→ Instructions for the task
The copy must run from the line containing "Click the 30:36 video duration badge" through the final line of the records, both included, exactly as written. It should contain no pictures.

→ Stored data
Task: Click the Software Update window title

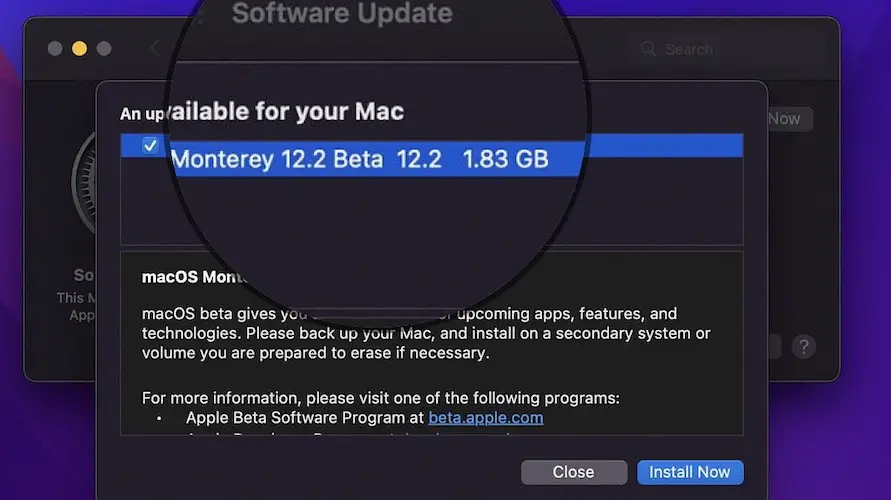Action: (x=342, y=14)
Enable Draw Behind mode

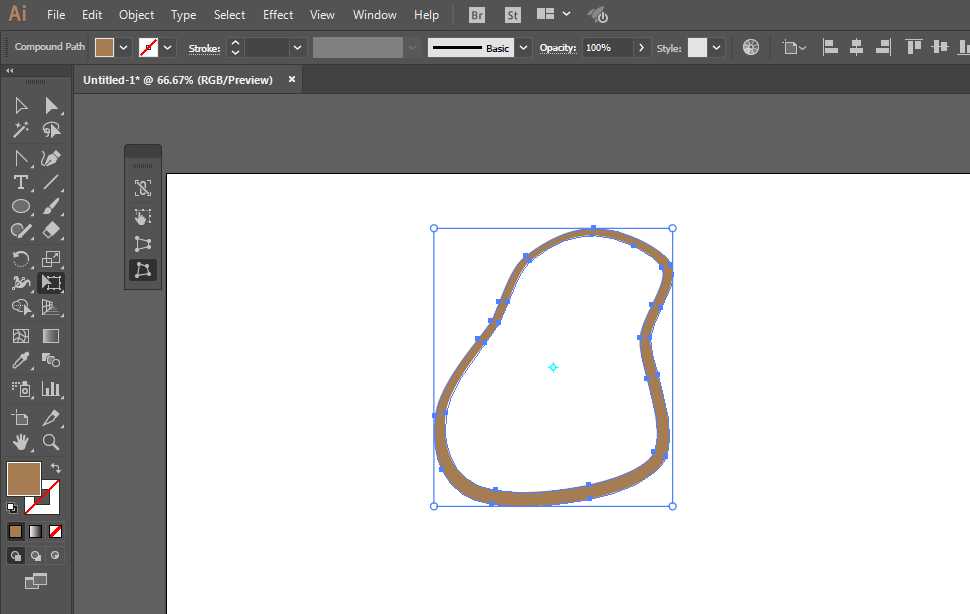tap(36, 556)
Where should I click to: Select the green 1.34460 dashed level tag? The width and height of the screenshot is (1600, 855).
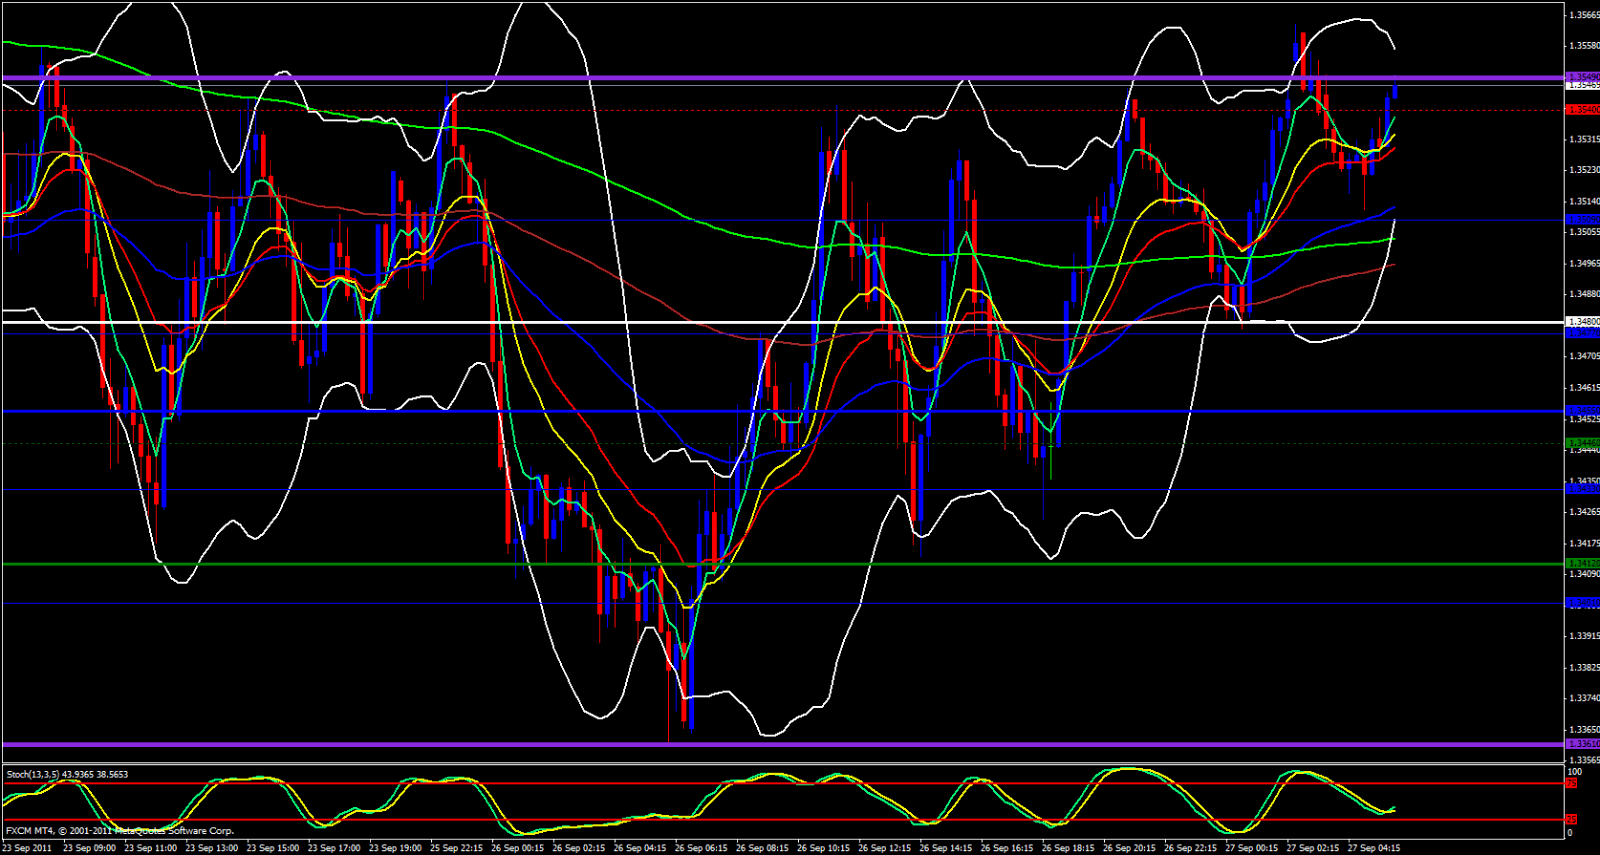pyautogui.click(x=1582, y=443)
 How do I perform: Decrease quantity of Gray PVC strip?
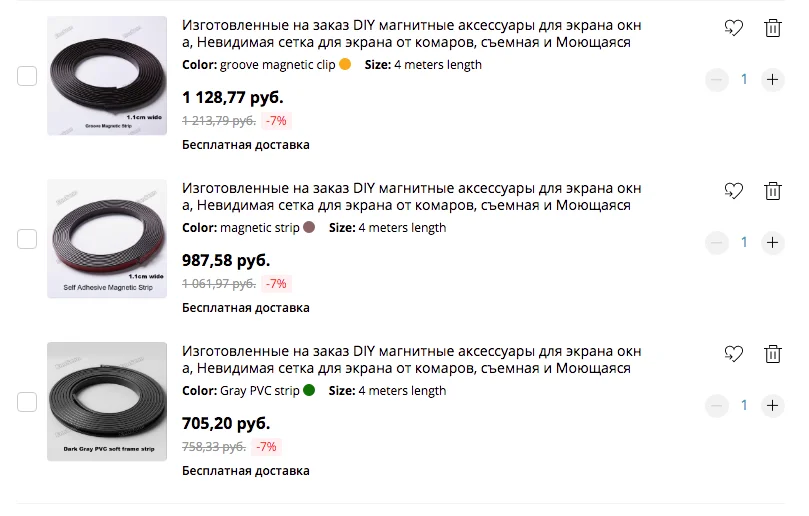pyautogui.click(x=717, y=406)
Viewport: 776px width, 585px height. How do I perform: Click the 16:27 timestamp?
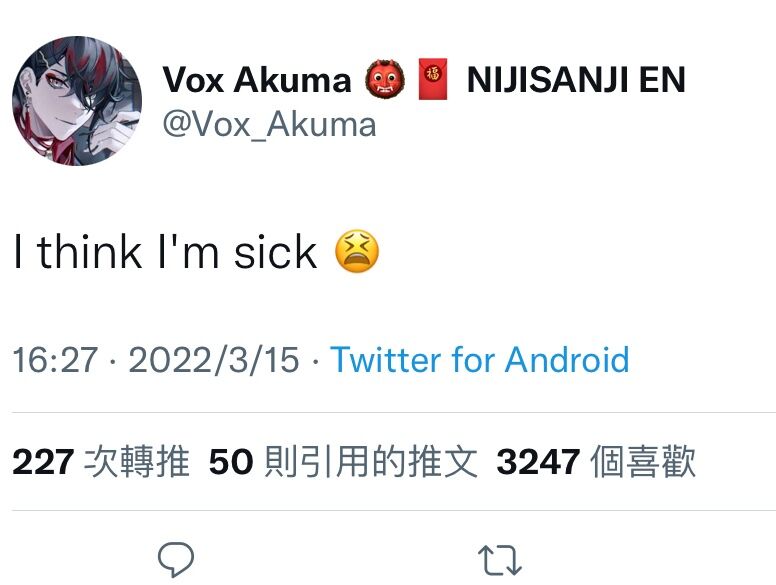[x=55, y=360]
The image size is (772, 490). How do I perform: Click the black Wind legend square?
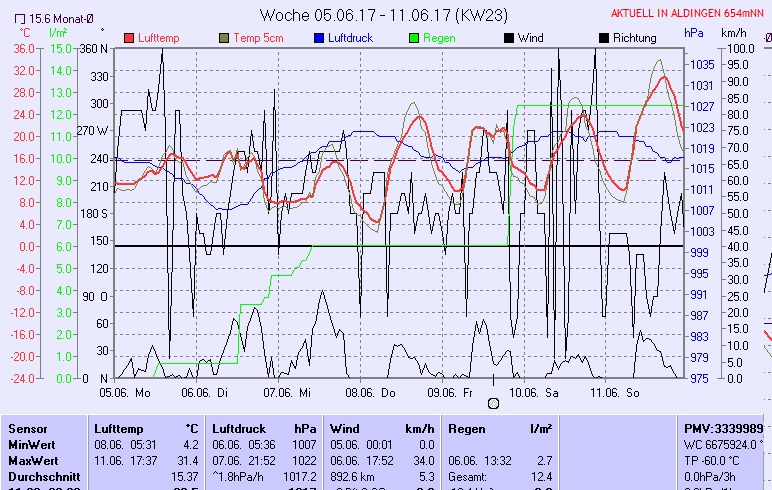coord(508,38)
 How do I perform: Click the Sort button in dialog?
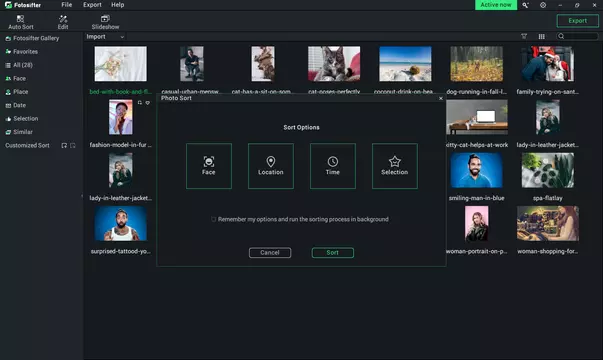click(x=333, y=253)
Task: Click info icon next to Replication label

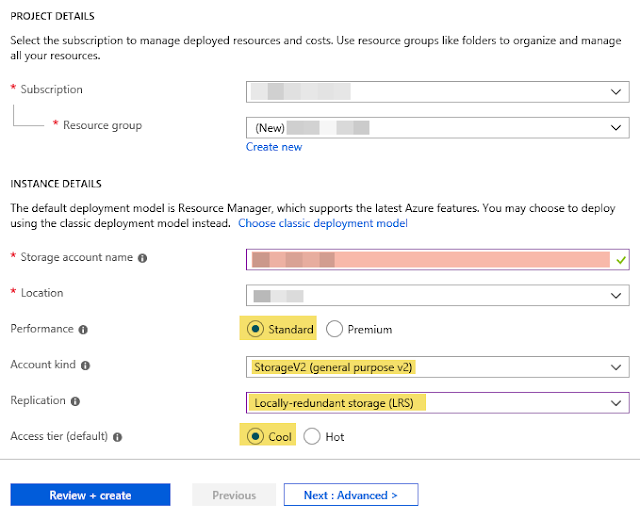Action: pyautogui.click(x=76, y=402)
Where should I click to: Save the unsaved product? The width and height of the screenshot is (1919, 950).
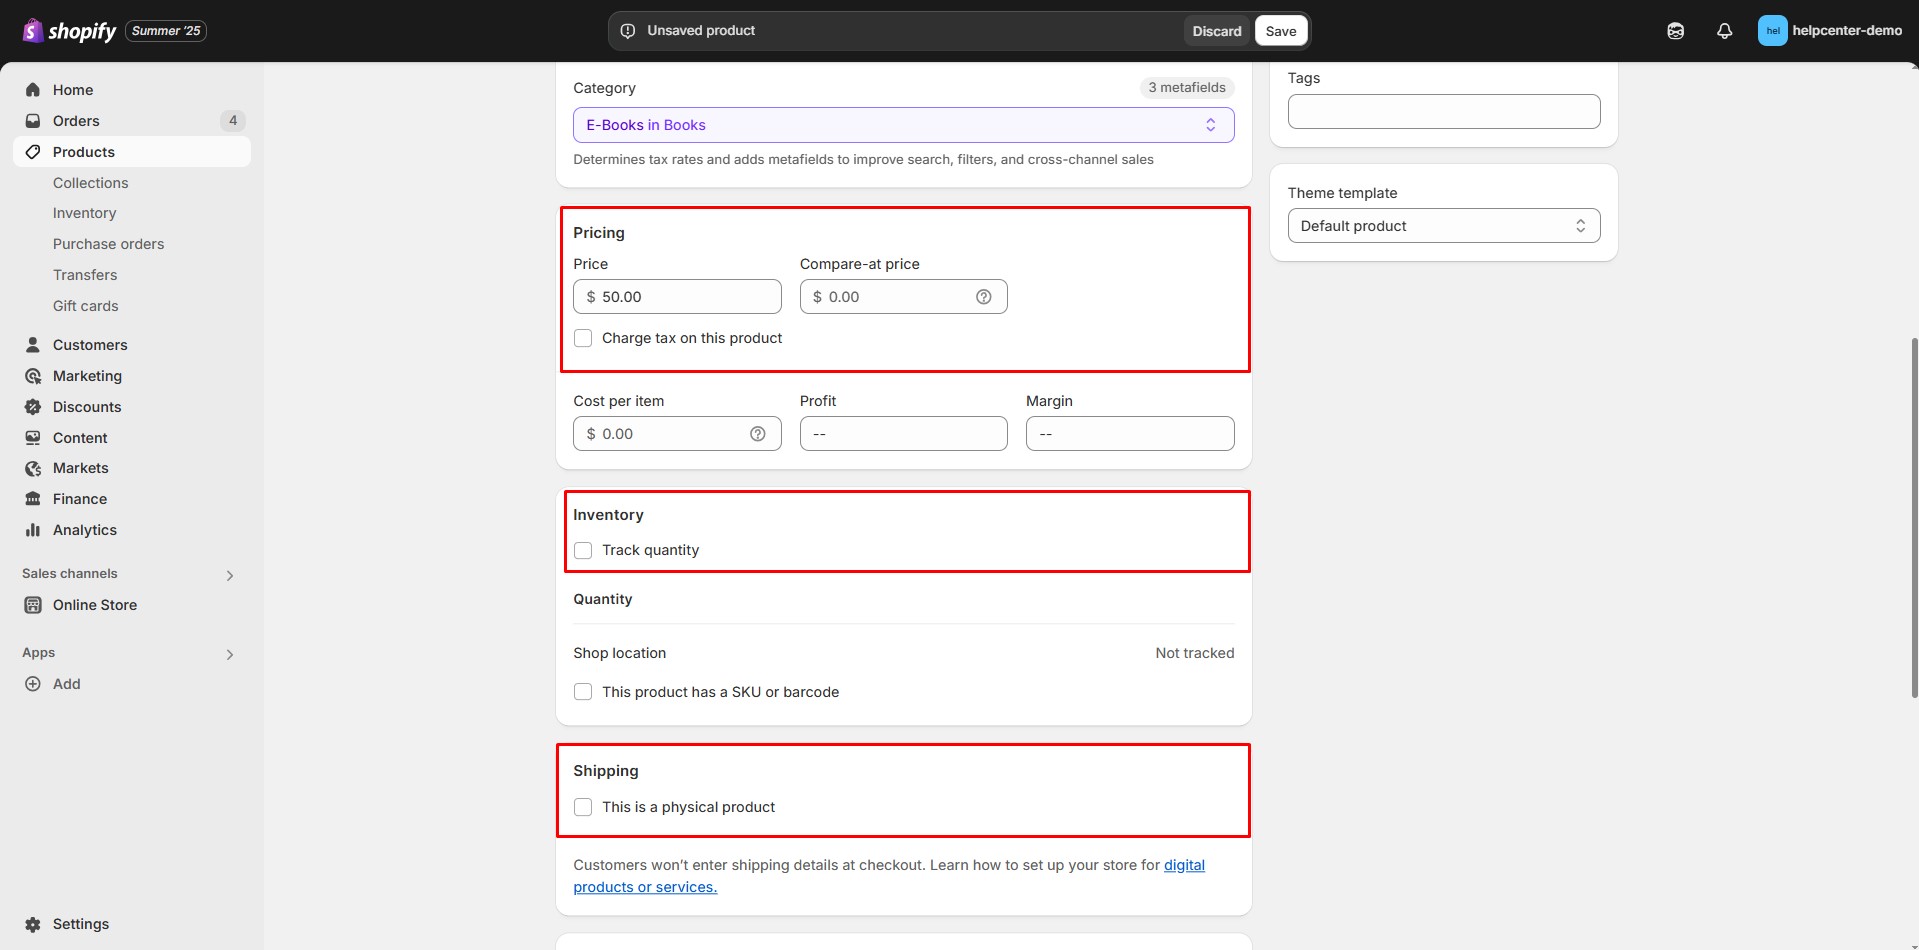(1280, 31)
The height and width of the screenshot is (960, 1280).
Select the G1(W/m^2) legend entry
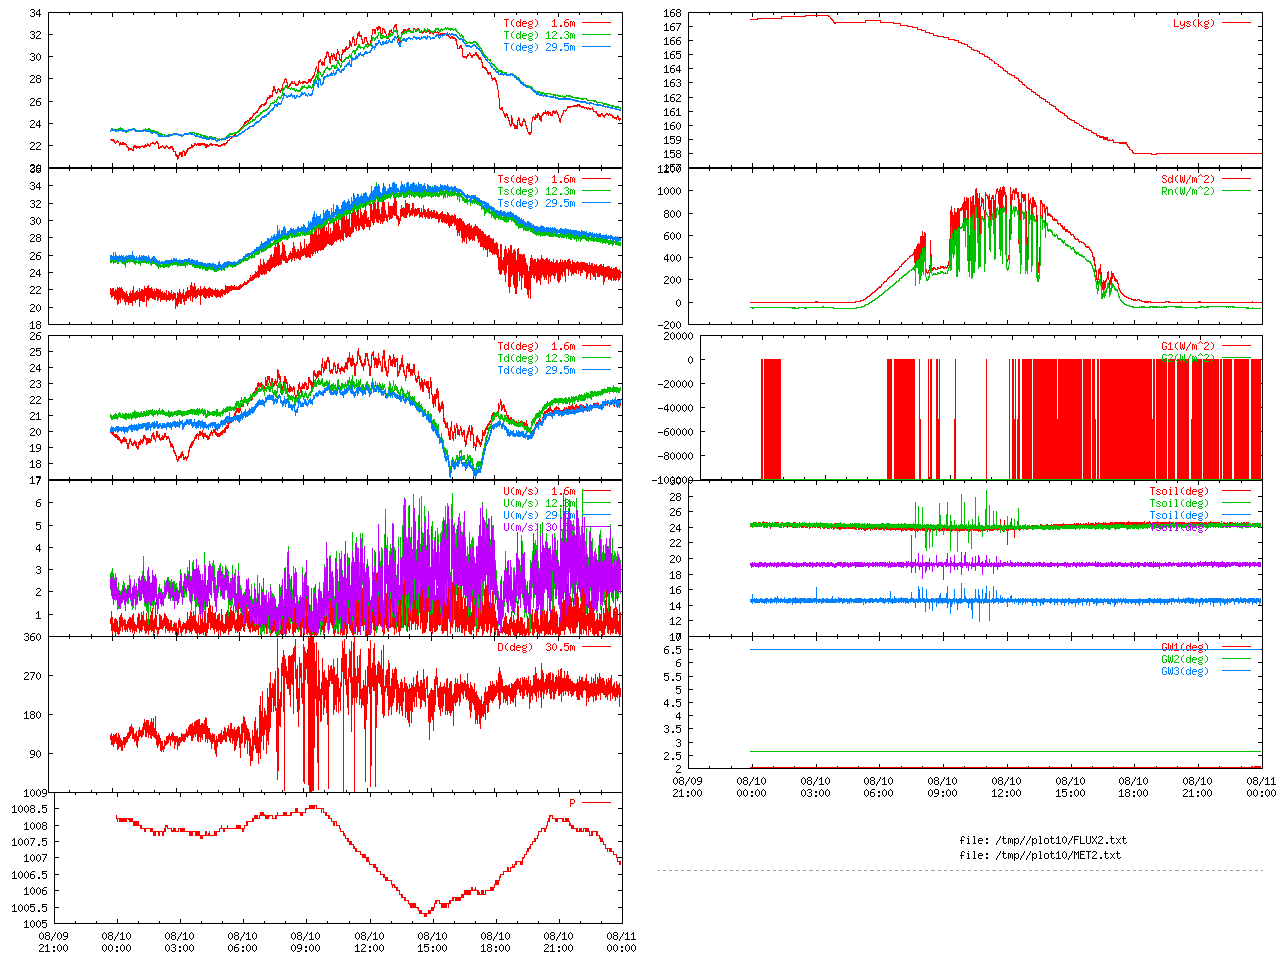[x=1187, y=346]
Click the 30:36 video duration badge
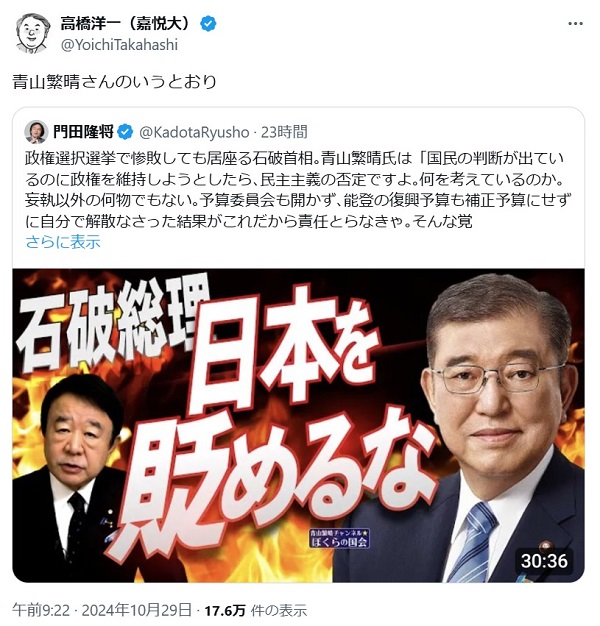Viewport: 600px width, 626px height. click(x=544, y=561)
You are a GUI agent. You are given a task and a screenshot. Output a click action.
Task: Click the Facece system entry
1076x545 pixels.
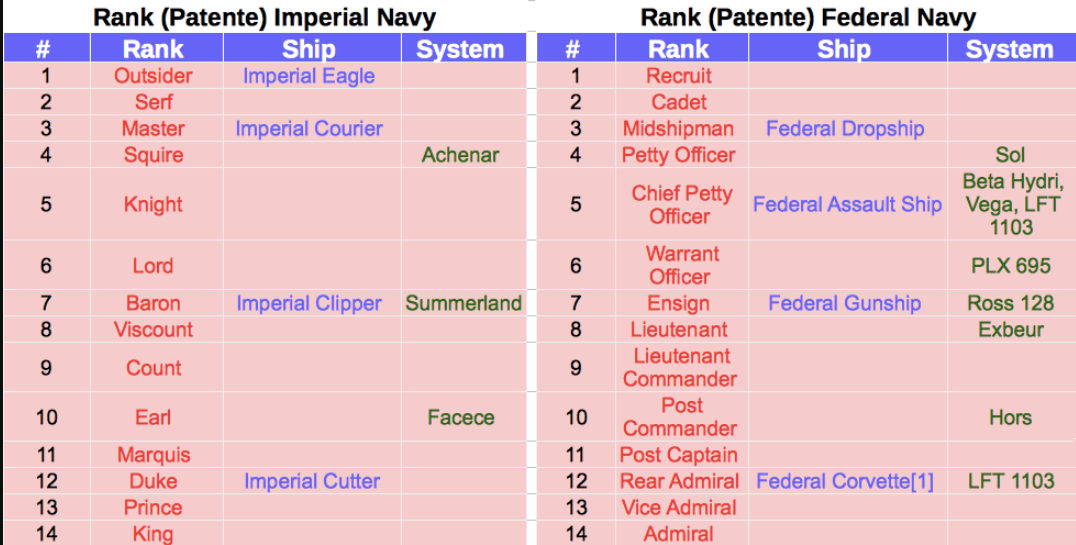tap(461, 417)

→ Answer for this exercise
Click the 30:36 video duration badge
Viewport: 600px width, 626px height. click(x=544, y=561)
You are a GUI agent. You are given a task and a screenshot. Output a click action.
Task: Click the Facece system entry
1076x545 pixels.
tap(461, 417)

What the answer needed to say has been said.